"""

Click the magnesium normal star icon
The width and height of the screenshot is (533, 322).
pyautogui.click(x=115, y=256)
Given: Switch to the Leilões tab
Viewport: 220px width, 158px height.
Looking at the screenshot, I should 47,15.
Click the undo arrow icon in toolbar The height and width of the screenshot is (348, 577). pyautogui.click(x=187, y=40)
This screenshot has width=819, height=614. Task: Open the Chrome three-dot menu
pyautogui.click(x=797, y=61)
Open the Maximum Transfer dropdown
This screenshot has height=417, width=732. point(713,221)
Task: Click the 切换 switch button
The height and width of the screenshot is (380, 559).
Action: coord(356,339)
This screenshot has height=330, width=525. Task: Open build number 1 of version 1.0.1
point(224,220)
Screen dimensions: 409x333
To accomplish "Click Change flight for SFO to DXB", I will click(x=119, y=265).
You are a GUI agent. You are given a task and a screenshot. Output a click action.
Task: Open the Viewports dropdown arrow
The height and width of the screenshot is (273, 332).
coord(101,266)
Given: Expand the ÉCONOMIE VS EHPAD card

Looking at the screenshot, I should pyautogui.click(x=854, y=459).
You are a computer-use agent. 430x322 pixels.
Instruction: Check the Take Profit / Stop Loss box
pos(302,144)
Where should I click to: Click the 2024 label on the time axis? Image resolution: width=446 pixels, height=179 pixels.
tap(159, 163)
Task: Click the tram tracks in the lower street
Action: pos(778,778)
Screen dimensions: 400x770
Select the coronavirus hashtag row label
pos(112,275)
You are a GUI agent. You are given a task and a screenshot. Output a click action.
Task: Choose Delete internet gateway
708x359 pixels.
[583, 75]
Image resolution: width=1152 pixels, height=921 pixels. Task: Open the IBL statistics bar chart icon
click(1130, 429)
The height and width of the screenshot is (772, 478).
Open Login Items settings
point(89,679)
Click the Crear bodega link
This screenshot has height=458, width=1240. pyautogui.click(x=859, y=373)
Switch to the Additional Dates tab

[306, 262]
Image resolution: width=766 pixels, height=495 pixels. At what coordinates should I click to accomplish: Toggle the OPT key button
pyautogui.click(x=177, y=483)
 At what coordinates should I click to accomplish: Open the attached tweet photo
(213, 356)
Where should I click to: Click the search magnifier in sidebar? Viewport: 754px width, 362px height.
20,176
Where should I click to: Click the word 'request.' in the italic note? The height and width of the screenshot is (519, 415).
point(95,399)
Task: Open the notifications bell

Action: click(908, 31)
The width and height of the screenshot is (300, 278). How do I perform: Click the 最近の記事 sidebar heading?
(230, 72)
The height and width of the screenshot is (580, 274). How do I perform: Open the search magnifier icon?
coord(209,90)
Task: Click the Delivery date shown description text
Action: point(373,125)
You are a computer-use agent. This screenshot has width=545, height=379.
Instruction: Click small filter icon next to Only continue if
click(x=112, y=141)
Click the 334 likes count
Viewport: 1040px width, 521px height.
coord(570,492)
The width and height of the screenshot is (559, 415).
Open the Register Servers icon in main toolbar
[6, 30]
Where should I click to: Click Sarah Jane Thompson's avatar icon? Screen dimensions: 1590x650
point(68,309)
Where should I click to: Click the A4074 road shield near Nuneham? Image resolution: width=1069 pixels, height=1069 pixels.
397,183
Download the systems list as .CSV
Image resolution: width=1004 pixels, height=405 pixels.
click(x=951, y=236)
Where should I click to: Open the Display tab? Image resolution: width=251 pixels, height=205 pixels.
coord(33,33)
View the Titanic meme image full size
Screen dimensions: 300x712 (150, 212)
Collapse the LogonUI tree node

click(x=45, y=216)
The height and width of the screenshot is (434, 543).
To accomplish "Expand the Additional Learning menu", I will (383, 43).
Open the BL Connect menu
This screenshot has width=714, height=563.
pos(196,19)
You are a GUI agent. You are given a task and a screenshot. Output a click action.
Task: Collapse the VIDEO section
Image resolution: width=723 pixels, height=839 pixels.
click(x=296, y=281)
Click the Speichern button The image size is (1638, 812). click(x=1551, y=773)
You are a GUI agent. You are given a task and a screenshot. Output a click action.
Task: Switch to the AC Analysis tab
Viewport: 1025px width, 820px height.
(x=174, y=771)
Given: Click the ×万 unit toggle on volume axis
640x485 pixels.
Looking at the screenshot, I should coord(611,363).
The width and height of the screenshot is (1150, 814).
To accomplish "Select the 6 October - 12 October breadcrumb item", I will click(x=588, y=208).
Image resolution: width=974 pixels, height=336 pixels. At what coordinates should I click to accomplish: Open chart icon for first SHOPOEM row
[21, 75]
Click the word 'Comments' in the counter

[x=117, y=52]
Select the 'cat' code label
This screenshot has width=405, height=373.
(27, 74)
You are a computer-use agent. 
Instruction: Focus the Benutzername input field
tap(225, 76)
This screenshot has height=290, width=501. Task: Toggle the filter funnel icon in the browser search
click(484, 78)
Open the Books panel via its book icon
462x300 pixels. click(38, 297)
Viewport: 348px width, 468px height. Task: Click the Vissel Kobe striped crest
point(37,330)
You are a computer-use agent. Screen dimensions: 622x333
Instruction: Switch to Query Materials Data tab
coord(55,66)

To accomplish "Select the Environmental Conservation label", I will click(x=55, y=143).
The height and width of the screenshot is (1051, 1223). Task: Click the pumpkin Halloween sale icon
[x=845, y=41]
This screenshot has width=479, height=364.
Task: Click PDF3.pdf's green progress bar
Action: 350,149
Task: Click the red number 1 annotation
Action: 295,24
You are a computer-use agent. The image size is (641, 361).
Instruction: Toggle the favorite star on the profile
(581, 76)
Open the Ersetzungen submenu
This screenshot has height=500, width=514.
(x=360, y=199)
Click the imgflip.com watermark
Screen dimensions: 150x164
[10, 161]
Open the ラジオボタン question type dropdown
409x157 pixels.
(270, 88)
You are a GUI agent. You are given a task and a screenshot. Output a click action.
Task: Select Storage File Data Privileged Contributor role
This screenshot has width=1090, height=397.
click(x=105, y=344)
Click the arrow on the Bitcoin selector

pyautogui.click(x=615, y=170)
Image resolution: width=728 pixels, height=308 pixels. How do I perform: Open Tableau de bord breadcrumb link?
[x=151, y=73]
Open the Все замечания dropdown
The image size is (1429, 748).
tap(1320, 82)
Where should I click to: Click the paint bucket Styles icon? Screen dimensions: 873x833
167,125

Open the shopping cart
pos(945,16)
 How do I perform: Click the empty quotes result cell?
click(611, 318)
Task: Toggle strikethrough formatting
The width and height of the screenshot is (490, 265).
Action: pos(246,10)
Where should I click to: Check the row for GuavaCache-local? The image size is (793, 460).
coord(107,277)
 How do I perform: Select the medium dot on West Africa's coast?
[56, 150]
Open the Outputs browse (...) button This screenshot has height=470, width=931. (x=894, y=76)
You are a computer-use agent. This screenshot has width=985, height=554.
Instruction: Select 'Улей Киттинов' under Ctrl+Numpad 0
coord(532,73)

"""

Would you show every line in the data above that contains the string "computer"?

You are a computer-use agent. 430x322 pixels.
You are a computer-use agent. This screenshot has width=545, height=379.
You are a computer-use agent. 
You are a computer-use agent. Screen dimensions: 622x333
You are a computer-use agent. The image size is (641, 361).
You are a computer-use agent. This screenshot has width=985, height=554.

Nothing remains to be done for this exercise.